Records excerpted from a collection
■ ■ ■ ■ ■

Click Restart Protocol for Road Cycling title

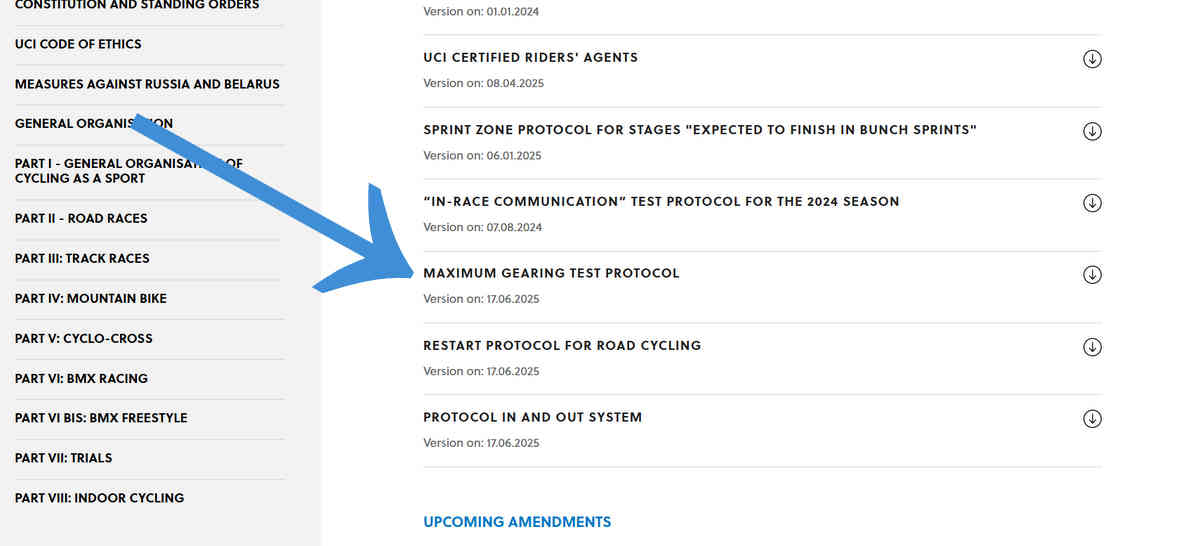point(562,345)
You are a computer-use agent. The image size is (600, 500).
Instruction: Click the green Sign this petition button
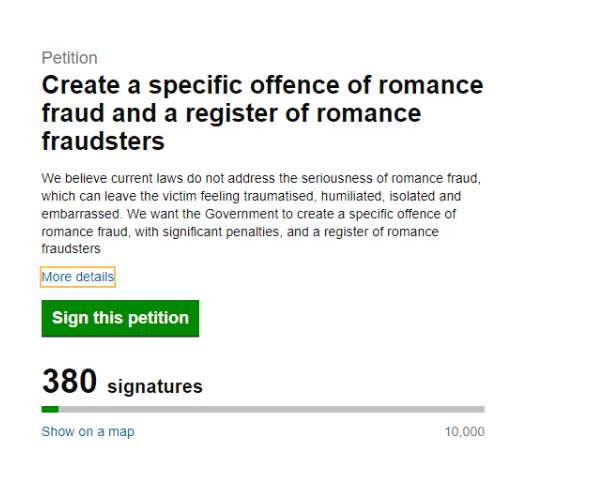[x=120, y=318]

■ ■ ■ ■ ■

What you should do | Nothing but the lines from the one holding "You are a computer-use" through the final line of the entries should be retyped, exactly as they stand and without pictures.

Response to this task |
You are a computer-use agent. The image size is (600, 500).
Instruction: Click the green Sign this petition button
[x=120, y=318]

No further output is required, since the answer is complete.